Task details |
Your answer must be every line below, repeated exactly.

☆ ☆ ☆ ☆

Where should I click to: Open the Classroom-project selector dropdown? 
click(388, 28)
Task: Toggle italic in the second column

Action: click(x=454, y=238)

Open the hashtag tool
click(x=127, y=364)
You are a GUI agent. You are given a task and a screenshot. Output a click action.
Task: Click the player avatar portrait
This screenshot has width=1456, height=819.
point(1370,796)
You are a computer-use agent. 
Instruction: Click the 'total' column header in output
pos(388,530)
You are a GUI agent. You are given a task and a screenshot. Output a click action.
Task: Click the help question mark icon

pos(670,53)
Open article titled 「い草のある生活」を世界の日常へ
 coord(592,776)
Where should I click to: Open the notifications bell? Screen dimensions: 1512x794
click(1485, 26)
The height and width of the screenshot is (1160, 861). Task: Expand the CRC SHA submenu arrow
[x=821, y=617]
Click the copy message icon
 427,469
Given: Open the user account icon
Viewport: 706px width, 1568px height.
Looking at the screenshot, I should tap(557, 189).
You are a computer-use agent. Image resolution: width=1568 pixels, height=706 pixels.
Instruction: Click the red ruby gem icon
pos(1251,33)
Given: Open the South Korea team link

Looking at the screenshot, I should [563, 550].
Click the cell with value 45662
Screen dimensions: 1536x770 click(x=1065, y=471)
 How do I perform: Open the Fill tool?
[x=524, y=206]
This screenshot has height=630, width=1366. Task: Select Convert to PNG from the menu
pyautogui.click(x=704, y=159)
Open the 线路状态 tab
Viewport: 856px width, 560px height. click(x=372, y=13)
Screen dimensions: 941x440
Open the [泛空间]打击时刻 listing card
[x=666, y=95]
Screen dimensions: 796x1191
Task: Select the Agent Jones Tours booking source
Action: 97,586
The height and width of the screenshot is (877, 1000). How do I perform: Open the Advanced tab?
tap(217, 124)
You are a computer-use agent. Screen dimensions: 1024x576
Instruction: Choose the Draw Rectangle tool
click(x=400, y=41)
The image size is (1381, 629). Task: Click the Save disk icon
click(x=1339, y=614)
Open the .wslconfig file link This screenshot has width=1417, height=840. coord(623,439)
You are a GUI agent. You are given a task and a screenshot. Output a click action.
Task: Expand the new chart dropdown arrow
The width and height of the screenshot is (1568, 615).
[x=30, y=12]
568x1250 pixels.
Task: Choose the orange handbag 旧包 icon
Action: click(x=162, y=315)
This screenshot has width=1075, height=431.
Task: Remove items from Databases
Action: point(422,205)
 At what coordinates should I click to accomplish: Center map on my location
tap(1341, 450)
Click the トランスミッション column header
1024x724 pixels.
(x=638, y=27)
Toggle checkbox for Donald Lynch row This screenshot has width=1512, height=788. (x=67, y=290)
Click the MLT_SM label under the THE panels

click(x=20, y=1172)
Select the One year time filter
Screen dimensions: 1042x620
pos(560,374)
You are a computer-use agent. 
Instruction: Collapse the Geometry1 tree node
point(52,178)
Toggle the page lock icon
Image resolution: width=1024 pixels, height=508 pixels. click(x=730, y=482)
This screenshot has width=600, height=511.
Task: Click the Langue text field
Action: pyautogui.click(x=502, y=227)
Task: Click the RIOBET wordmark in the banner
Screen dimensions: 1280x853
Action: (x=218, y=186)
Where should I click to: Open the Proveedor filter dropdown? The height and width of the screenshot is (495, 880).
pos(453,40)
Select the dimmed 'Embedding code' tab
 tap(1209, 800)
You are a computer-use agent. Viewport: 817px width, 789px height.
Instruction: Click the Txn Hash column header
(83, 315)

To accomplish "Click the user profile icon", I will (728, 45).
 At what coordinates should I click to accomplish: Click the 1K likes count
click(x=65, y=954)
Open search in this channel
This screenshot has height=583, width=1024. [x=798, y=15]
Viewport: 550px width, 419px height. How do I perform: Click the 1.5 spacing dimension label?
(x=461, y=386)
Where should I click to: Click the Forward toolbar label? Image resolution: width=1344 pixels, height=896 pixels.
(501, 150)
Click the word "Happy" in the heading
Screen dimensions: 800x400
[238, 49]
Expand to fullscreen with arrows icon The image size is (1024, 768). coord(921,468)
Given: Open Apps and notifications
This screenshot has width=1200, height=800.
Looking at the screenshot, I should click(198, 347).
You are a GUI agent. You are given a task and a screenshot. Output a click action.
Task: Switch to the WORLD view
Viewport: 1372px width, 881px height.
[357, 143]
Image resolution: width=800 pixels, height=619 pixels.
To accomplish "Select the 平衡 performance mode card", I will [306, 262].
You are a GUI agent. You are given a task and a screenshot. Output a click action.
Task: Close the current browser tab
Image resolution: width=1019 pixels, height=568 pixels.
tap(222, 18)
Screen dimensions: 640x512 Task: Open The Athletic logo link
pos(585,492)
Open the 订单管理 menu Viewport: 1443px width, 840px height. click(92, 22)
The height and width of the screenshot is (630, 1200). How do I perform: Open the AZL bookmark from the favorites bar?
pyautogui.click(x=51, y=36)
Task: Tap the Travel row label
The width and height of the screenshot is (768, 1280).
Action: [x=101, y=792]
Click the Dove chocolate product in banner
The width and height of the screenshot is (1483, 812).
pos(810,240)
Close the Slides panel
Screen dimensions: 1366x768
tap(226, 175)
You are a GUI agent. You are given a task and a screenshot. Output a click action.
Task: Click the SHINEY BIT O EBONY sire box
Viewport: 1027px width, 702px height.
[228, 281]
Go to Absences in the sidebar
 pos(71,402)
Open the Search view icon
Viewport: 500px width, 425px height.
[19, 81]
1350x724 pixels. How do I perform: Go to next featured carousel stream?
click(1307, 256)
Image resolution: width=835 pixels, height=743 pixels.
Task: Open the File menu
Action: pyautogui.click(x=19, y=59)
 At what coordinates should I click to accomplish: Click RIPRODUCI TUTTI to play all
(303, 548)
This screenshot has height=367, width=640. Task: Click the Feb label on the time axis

☆ ☆ ☆ ☆

Answer to this exercise |
Where should I click to: Open the Classroom-project selector dropdown? 
click(388, 28)
Task: Toggle italic in the second column

Action: click(x=454, y=238)

Open the hashtag tool
click(x=127, y=364)
You are a GUI agent. You are given a task and a screenshot. Output a click action.
Task: Click the player avatar portrait
This screenshot has width=1456, height=819.
point(1370,796)
You are a computer-use agent. 
Instruction: Click the 'total' column header in output
pos(388,530)
You are a GUI agent. You are given a task and a screenshot. Output a click action.
Task: Click the help question mark icon

pos(670,53)
Open article titled 「い草のある生活」を世界の日常へ
 coord(592,776)
Where should I click to: Open the notifications bell? Screen dimensions: 1512x794
click(1485, 26)
The height and width of the screenshot is (1160, 861). Task: Expand the CRC SHA submenu arrow
[x=821, y=617]
Click the copy message icon
 427,469
Given: Open the user account icon
Viewport: 706px width, 1568px height.
Looking at the screenshot, I should tap(557, 189).
You are a computer-use agent. Image resolution: width=1568 pixels, height=706 pixels.
Instruction: Click the red ruby gem icon
pos(1251,33)
Given: Open the South Korea team link

Looking at the screenshot, I should [563, 550].
Click the cell with value 45662
Screen dimensions: 1536x770 click(x=1065, y=471)
 How do I perform: Open the Fill tool?
[x=524, y=206]
This screenshot has height=630, width=1366. Task: Select Convert to PNG from the menu
pyautogui.click(x=704, y=159)
Open the 线路状态 tab
Viewport: 856px width, 560px height. click(x=372, y=13)
Screen dimensions: 941x440
Open the [泛空间]打击时刻 listing card
[x=666, y=95]
Screen dimensions: 796x1191
Task: Select the Agent Jones Tours booking source
Action: 97,586
The height and width of the screenshot is (877, 1000). How do I perform: Open the Advanced tab?
tap(217, 124)
You are a computer-use agent. Screen dimensions: 1024x576
Instruction: Choose the Draw Rectangle tool
click(x=400, y=41)
The image size is (1381, 629). Task: Click the Save disk icon
click(x=1339, y=614)
Open the .wslconfig file link This screenshot has width=1417, height=840. coord(623,439)
You are a GUI agent. You are given a task and a screenshot. Output a click action.
Task: Expand the new chart dropdown arrow
The width and height of the screenshot is (1568, 615).
[x=30, y=12]
568x1250 pixels.
Task: Choose the orange handbag 旧包 icon
Action: click(x=162, y=315)
This screenshot has width=1075, height=431.
Task: Remove items from Databases
Action: point(422,205)
 At what coordinates should I click to accomplish: Center map on my location
tap(1341, 450)
Click the トランスミッション column header
1024x724 pixels.
(x=638, y=27)
Toggle checkbox for Donald Lynch row This screenshot has width=1512, height=788. (x=67, y=290)
Click the MLT_SM label under the THE panels

click(x=20, y=1172)
Select the One year time filter
Screen dimensions: 1042x620
pos(560,374)
You are a computer-use agent. 
Instruction: Collapse the Geometry1 tree node
point(52,178)
Toggle the page lock icon
Image resolution: width=1024 pixels, height=508 pixels. click(x=730, y=482)
This screenshot has width=600, height=511.
Task: Click the Langue text field
Action: pyautogui.click(x=502, y=227)
Task: Click the RIOBET wordmark in the banner
Screen dimensions: 1280x853
Action: (x=218, y=186)
Where should I click to: Open the Proveedor filter dropdown? The height and width of the screenshot is (495, 880).
pos(453,40)
Select the dimmed 'Embedding code' tab
 tap(1209, 800)
You are a computer-use agent. Viewport: 817px width, 789px height.
Instruction: Click the Txn Hash column header
(83, 315)

To accomplish "Click the user profile icon", I will (728, 45).
 At what coordinates should I click to accomplish: Click the 1K likes count
click(x=65, y=954)
Open search in this channel
This screenshot has height=583, width=1024. [x=798, y=15]
Viewport: 550px width, 419px height. How do I perform: Click the 1.5 spacing dimension label?
(x=461, y=386)
Where should I click to: Click the Forward toolbar label? Image resolution: width=1344 pixels, height=896 pixels.
(501, 150)
Click the word "Happy" in the heading
Screen dimensions: 800x400
[238, 49]
Expand to fullscreen with arrows icon The image size is (1024, 768). coord(921,468)
Given: Open Apps and notifications
This screenshot has width=1200, height=800.
Looking at the screenshot, I should click(198, 347).
You are a GUI agent. You are given a task and a screenshot. Output a click action.
Task: Switch to the WORLD view
Viewport: 1372px width, 881px height.
[357, 143]
Image resolution: width=800 pixels, height=619 pixels.
To accomplish "Select the 平衡 performance mode card", I will [306, 262].
You are a GUI agent. You are given a task and a screenshot. Output a click action.
Task: Close the current browser tab
Image resolution: width=1019 pixels, height=568 pixels.
tap(222, 18)
Screen dimensions: 640x512 Task: Open The Athletic logo link
pos(585,492)
Open the 订单管理 menu Viewport: 1443px width, 840px height. click(92, 22)
The height and width of the screenshot is (630, 1200). How do I perform: Open the AZL bookmark from the favorites bar?
pyautogui.click(x=51, y=36)
Task: Tap the Travel row label
The width and height of the screenshot is (768, 1280).
Action: [x=101, y=792]
Click the Dove chocolate product in banner
The width and height of the screenshot is (1483, 812).
pos(810,240)
Close the Slides panel
Screen dimensions: 1366x768
tap(226, 175)
You are a GUI agent. You are given a task and a screenshot. Output a click action.
Task: Click the SHINEY BIT O EBONY sire box
Viewport: 1027px width, 702px height.
[228, 281]
Go to Absences in the sidebar
 pos(71,402)
Open the Search view icon
Viewport: 500px width, 425px height.
[19, 81]
1350x724 pixels. How do I perform: Go to next featured carousel stream?
click(1307, 256)
Image resolution: width=835 pixels, height=743 pixels.
Task: Open the File menu
Action: pyautogui.click(x=19, y=59)
 At what coordinates should I click to accomplish: Click RIPRODUCI TUTTI to play all
(303, 548)
This screenshot has height=367, width=640. Task: Click the Feb label on the time axis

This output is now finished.